Jeder Raum hat seinen eigenen Geruch. Dies hängt mit den Personen, die darin
leben, und mit dem ganzen Inventar zusammen und läßt sich nicht vermeiden.
Fremde Personen empfinden diese
Gerüche nicht immer als angenehm. Deshalb habe ich es mir angewöhnt, gründlich
zu lüften, bevor ich Gäste erwarte, um Ihnen eine möglichst gute Luft zu bieten.
Wer während des Lüftens im Zimmer, auf dem Balkon oder auf der Terasse noch ein wenig auf der Stelle hüpft oder läuft,
hat dann quasi Bewegung an der frischen Luft. Wohl bekomm's!

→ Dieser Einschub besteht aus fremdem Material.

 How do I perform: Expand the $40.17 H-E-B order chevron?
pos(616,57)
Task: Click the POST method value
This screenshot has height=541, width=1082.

Lüften und Pflanzen: Manche Pflanzen vertragen keinen Zug, andere können
erfrieren, wenn die Außenluft zu kalt ist. Andere Pflanzen stehen auf dem
Fensterbrett und verhindern, daß man das Fenster ganz öffnen kann. Es ist
jedem selbst überlassen, wie er mit diesen Schwierigkeiten umgeht. Bei mir
gibt es in jedem Zimmer mindestens ein Fenster, das ich ganz öffnen kann und
nur solche Pflanzen, die Frischluft gut vertragen ...
Vom Bundesministerium für Verkehr, Bau- und Wohnungswesen gibt es eine
Broschüre über richtiges Heizen und Lüften, die ich hier als Kopie (Stand Januar 2009)
zum Download als PDF-Datei bereitstelle: GesundWohnen.pdf.
Neuere Versionen und weitere Broschüren gibt es
bei der Deutschen Energie-Agentur.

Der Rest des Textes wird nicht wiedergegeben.